## ЧТО СДЕЛАТЬ
(1) С чем в письме М. Л. Лозинскому сравнивается нынешнее время?
(2) Продолжите письмо М. Л. Лозинскому, начав сразу после его последнего предложения.

## ВЫБРАННЫЙ ТЕКСТ
....

Шрифт:
Твой Коля.
139. М. Л. Лозинскому
<Ковно. 1 ноября 1914 г. Действующая армия.>
Дорогой Михаил Леонидович,
пишу тебе уже ветераном, много раз побывавшим в разведках, много раз обстрелянным и теперь отдыхающим в зловонной ковенской чайной. Все, что ты читал о боях под Владиславовом и о последующем наступленье, я видел своими глазами и во всем принимал посильное участие. Дежурил в обстреливаем<ом> Владиславове, ходил в атаку (увы, отбитую орудийным огнем), мерз в сторожевом охраненье, ночью срывался с места, заслыша ворчанье подкравшегося пулемета, и опивался сливками, объедался курятиной, гусятиной, свининой, будучи дозорным при следованьи отряда по Германии. В общем, я могу сказать, что это лучшее время моей жизни. Оно несколько напоминает мои абиссинские эскапады, но менее лирично и волнует гораздо больше.

....

## ИСХОДНЫЕ МАТЕРИАЛЫ
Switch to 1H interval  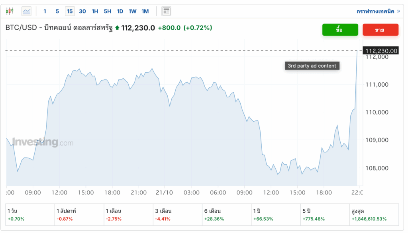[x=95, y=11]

....

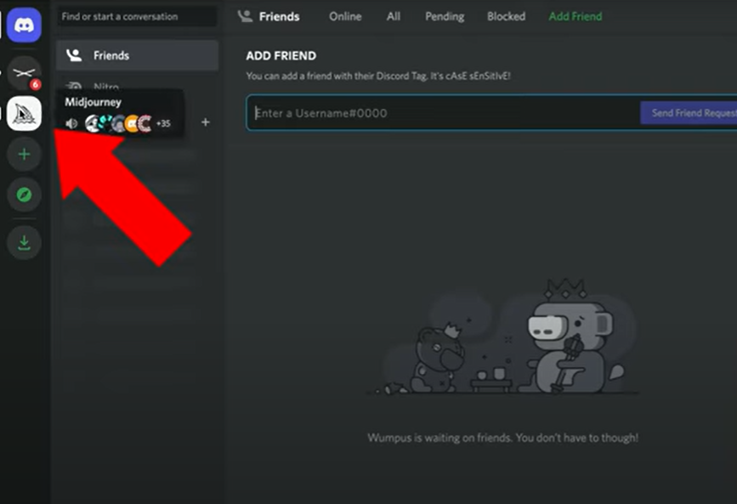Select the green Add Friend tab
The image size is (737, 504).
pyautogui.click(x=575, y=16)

....

## ОТВЕТЫ
(1) С абиссинскими эскападами.

(2)
Почти каждый день быть под выстрелами, слышать визг шрапнели, щелканье винтовок, направленных на тебя, — я думаю, такое наслажденье испытывает закоренелый пьяница перед бутылкой очень старого, крепкого коньяка. Однако бывает и реакция, и минута затишья — в то же время минута усталости и скуки. Я теперь знаю, что успех зависит совсем не от солдат, солдаты везде одинаковы, а только от стратегических расчетов — а то бы я предложил общее и энергичное наступленье, которое одно поднимает дух армии. При наступленьи все герои, при отступленьи все трусы — это относится и к нам, и к германцам. В частности, относительно германцев, ничто так не возмущает солдат, как презрительное отношенье к ним наших газет. Они храбрые воины и честные враги, и к ним невольно испытываешь большую симпатию, потому что как-никак ведь с ними творишь великое дело войны. А что касается грабежей, разгромов, то как же без этого, ведь солдат не член Армии спасенья, и если ты перечтешь шиллеровский «Лагерь Валленштейна», ты поймешь эту психологию.
Целуя от моего имени ручки Татьяны Борисовны, извинись, пожалуйста, перед нею за то, что во время трудного перехода я потерял специально для нее подобранную прусскую каску. Новой уже мне не найти, потому что отсюда мы идем, по всей вероятности, в Австрию или в Венгрию. Но, говорят, у венгерских гусар красивые фуражки.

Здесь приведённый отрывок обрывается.